Recently, I was scrolling through Twitter and saw that my friend, YA author Lish McBride, had posted a link to her entry on a website called Dear Teen Me. I’d never heard of this website before, but I was instantly charmed. The idea is simple: authors write letters of advice to their teenage selves. There’s even an anthology, and one of the contributors happens to be Stephanie Kuehnert, a former writing teacher of mine who I interviewed recently.
Having not published a book yet, the creators of Dear Teen Me probably don’t want my letter on their website (yet), but I liked the idea so much that I decided to write a letter here, on my blog. If they ever ask me to do one for them, I’ll just write another one. Won’t be too hard. I can think of lots of things to say to my teenage self.
And maybe you can, too. This was an interesting writing exercise, and I recommend it to all.
Dear Teen Me:
Hi, Teen Eva! This is Adult Eva! Don’t be too scared. I’m not wearing Mom Jeans, and I still like Nirvana. We even look sort of the same — at least, that’s what people tell me.
Anyway, you’re sixteen-almost-seventeen, and right now you’re visiting England as an exchange student for a few weeks, which you should enjoy as much as possible because you’re not going back there any time soon. It’s been seventeen years, and you haven’t gone back to England yet, though you have been to Germany, Spain, Portugal, the Dominican Republic, and three times to Mexico. So I kind of wish you hadn’t dropped out of Spanish freshman year…
But don’t worry, I’m not asking you to do anything differently because of the whole butterfly effect thing. If Teen Eva does one little thing differently, it might totally change things for Adult Eva, and to be honest, I embrace your mistakes and embarrassments because they make us who we are, and, as vain as it sounds, I rather like us — both the teenage version and the Eva I am now.
Speaking of vanity, though, you should stop worrying so much about what you look like.

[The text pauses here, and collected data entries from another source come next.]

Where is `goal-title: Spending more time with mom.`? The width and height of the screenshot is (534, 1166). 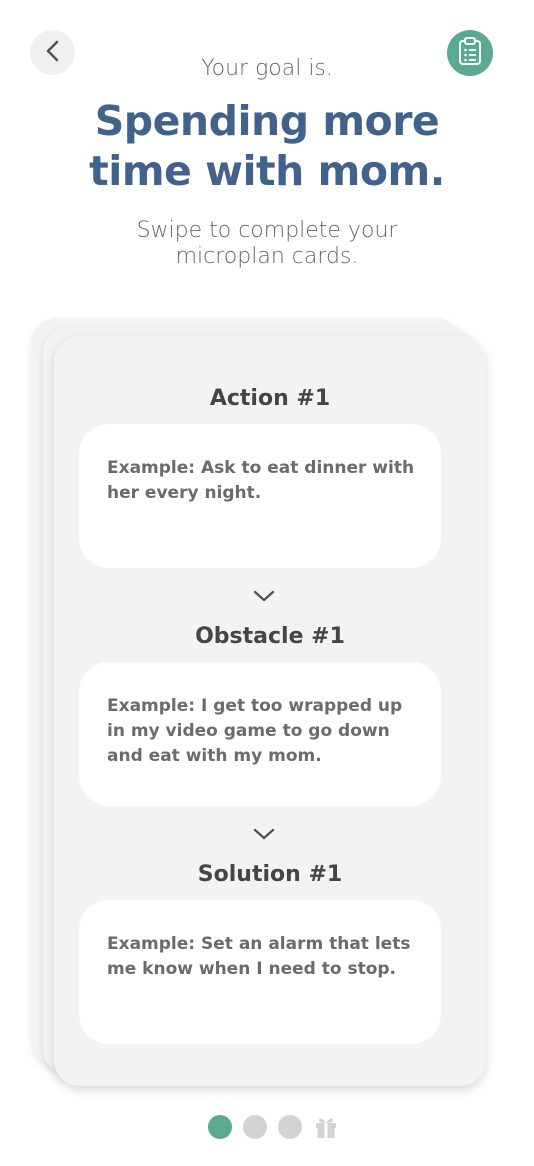 goal-title: Spending more time with mom. is located at coordinates (267, 146).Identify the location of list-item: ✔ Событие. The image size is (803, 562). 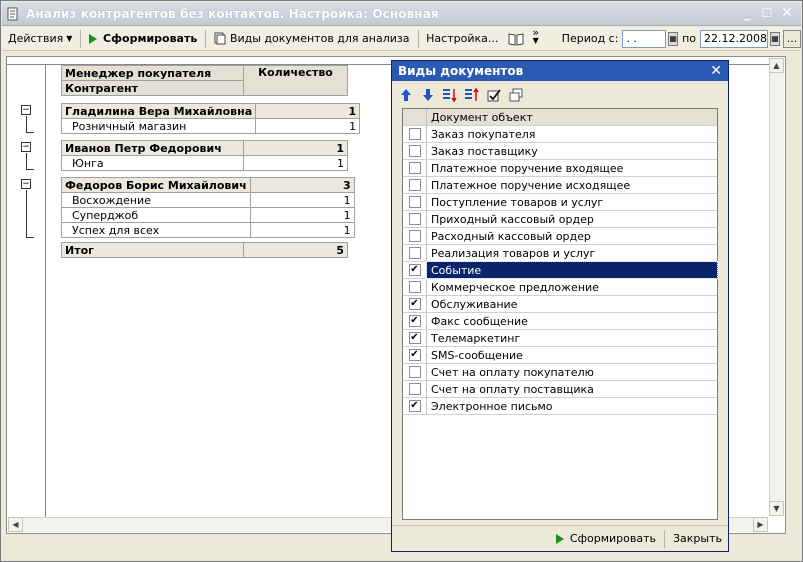
(560, 270).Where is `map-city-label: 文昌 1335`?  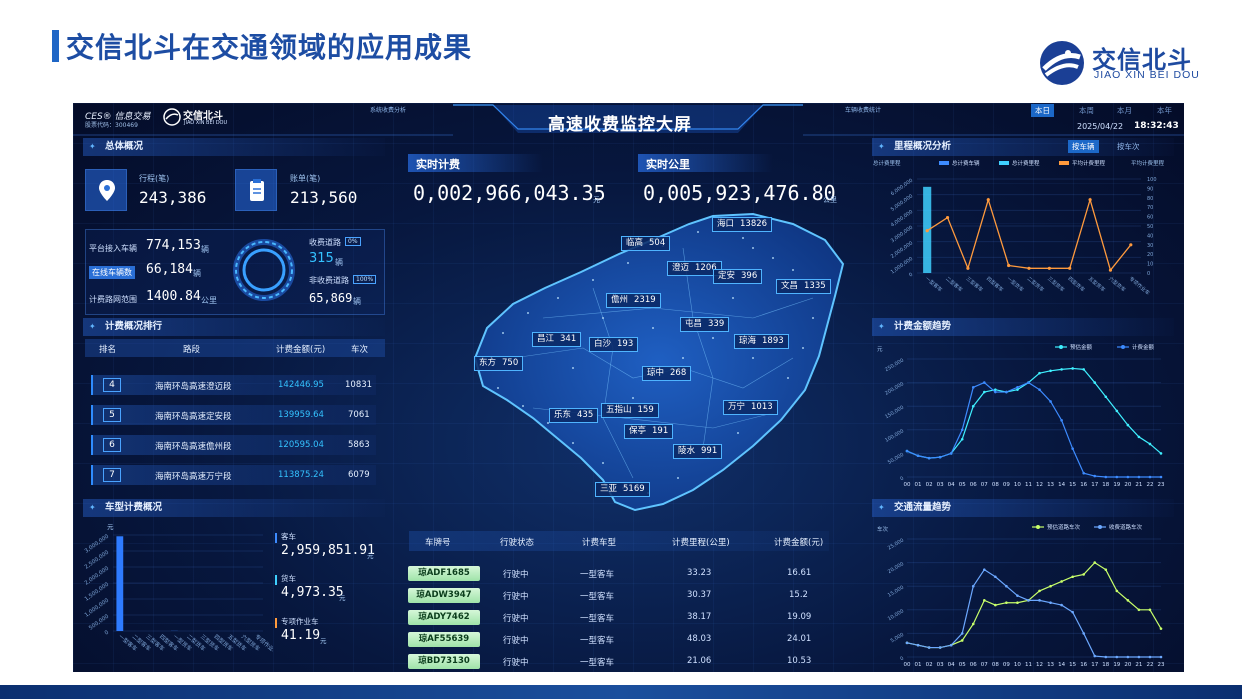
map-city-label: 文昌 1335 is located at coordinates (804, 286).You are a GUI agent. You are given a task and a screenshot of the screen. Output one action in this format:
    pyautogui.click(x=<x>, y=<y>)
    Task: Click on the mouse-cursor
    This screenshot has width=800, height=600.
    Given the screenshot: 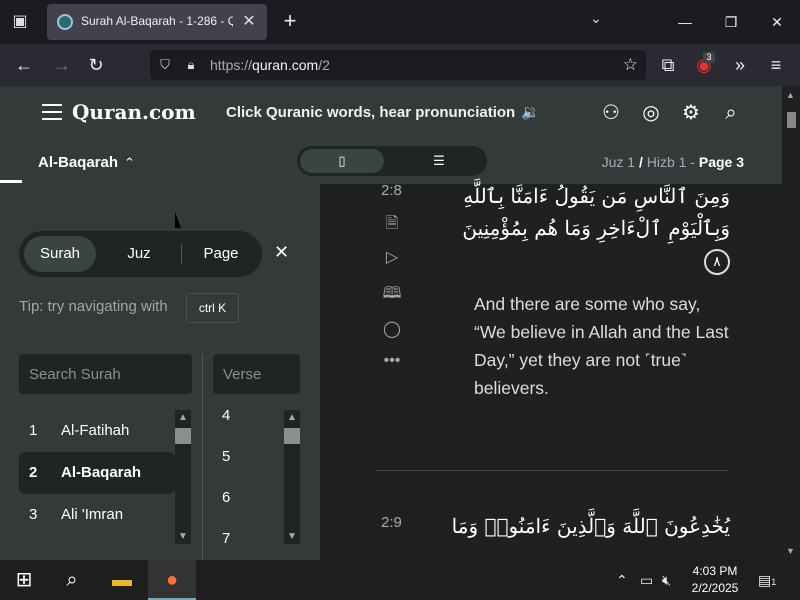 What is the action you would take?
    pyautogui.click(x=178, y=220)
    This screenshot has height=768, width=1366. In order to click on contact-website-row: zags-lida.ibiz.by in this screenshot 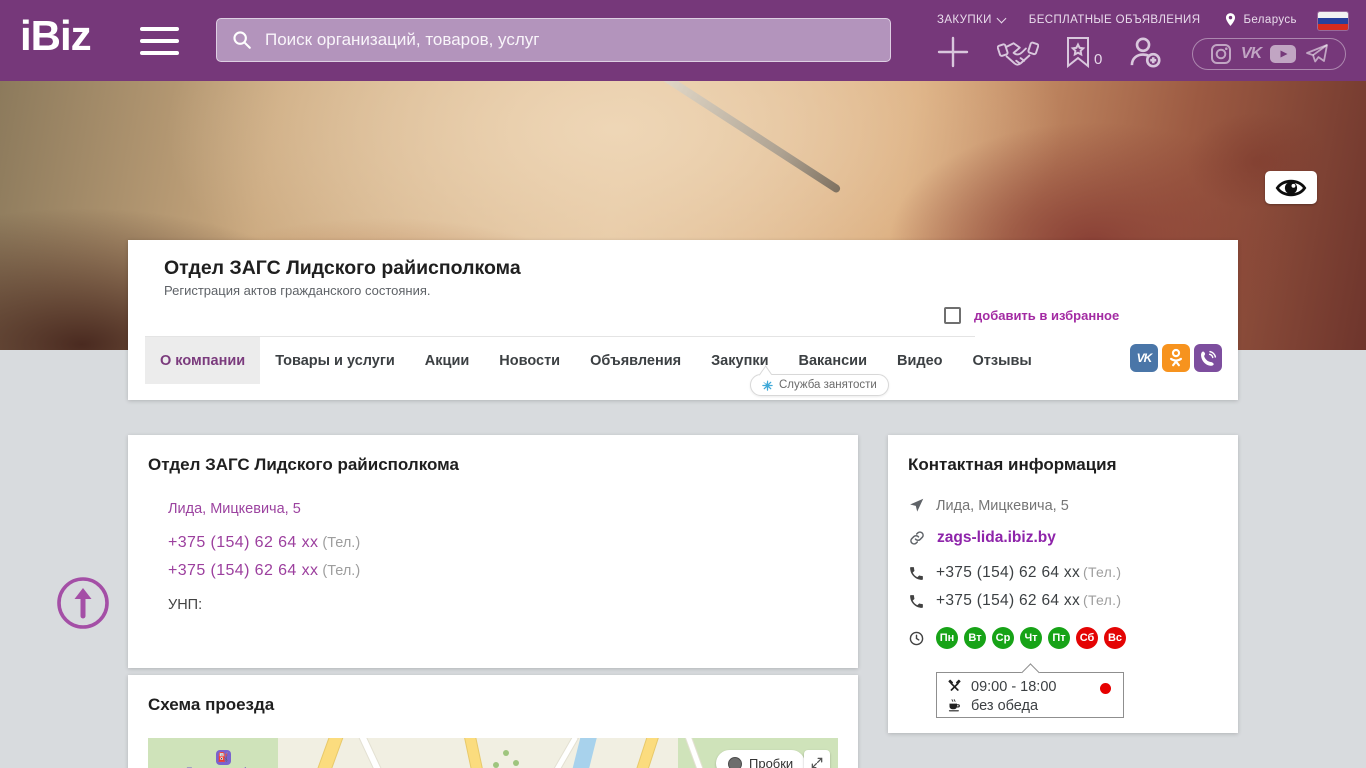, I will do `click(982, 538)`.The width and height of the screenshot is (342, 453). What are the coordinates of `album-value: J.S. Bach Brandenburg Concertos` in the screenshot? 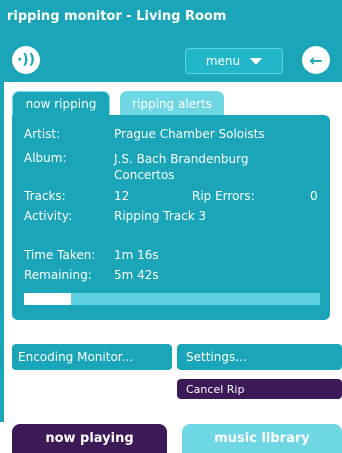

Years from now, when you’re complaining about what terrible acne you had as a teenager, your high school friends (like Nikki and Chris and Melissa and Degra — because yeah, you’re still good friends with all of them) will say that they don’t remember you having bad acne. As cheesy as it sounds, no one really notices the blemishes except for you, so you should stop letting your skin make you feel bad about yourself. In fact, years from now, Nikki will say to you, “Eva, I don’t remember you having pimples in high school. I just remember you being so pretty and having such fun clothes.”
So there’s the news flash, Sweet Little Eva: you’re pretty. Now you can stop worrying about whether you are or not. And you know what, even if you weren’t pretty, that would be OK, too. In the end we all get old and fat and wrinkled and spotted,and you need to be worrying about who you are on the inside much more than what your outside container looks like. The thing is, I know you do care about who you are on the inside. You’re a very thoughtful, introspective girl, and I like that about you, Teen Queen Eva. Try not to lose touch with that side of yourself later on when you’re in your twenties and partying a lot and dating people who only seem to care about your container.
Anyway, you’re about to go “off to pub” with Nikki and a bunch of the British kids, and you’re going to have a good time, but from what I recall, you’re also going to worry that the beer you’re drinking is going to make you fat. And you’re going to feel awkward because your cold is making you sound stuffed up, and you’ll worry that people think you’re gross for constantly blowing your nose.
So, first of all, you should go ask your host mom for some cold medicine. I honestly don’t know why you didn’t do that. Second of all, instead of changing what you do, work on changing how you feel. Stop worrying so much about your body. Trust me, it’s not worth it. And definitely don’t worry about your hair so much. As your future fiancé will tell you, “boys can’t see bangs,” so when yours are misbehaving, just remember that they’re invisible to half the population.
Basically, Dear Young Eva, I want you to feel more confident. Stop trying so hard to please everyone and worrying so much about whether or not people like you. Guess what: they do! So relax and enjoy the moment. Be kind to yourself, and learn to accept the way you look, remembering it’s only a container for the important stuff on the inside.
To be honest with you, Lil Eva, I’m still working on all this now at thirty-three. I’m still trying to stop worrying about my looks and stop worrying about whether or not people like me. I’m still trying to be kind to myself and learn to relax and enjoy the moment. So if you want to go ahead and get a head start on all of this, it might help me out.
OK, off to pub with you for now, and say hi to your host-boy for me. After you go back to the U.S. you’ll lose touch with him for a while, but later you guys will become friends on facebook, which is this weird thing we have in the future.
Take care, My Lovely Teen Eva, and by the way, go ahead and buy those Spice Girls platform shoes when you see them– they are going to be an integral part of several Halloween costumes to come.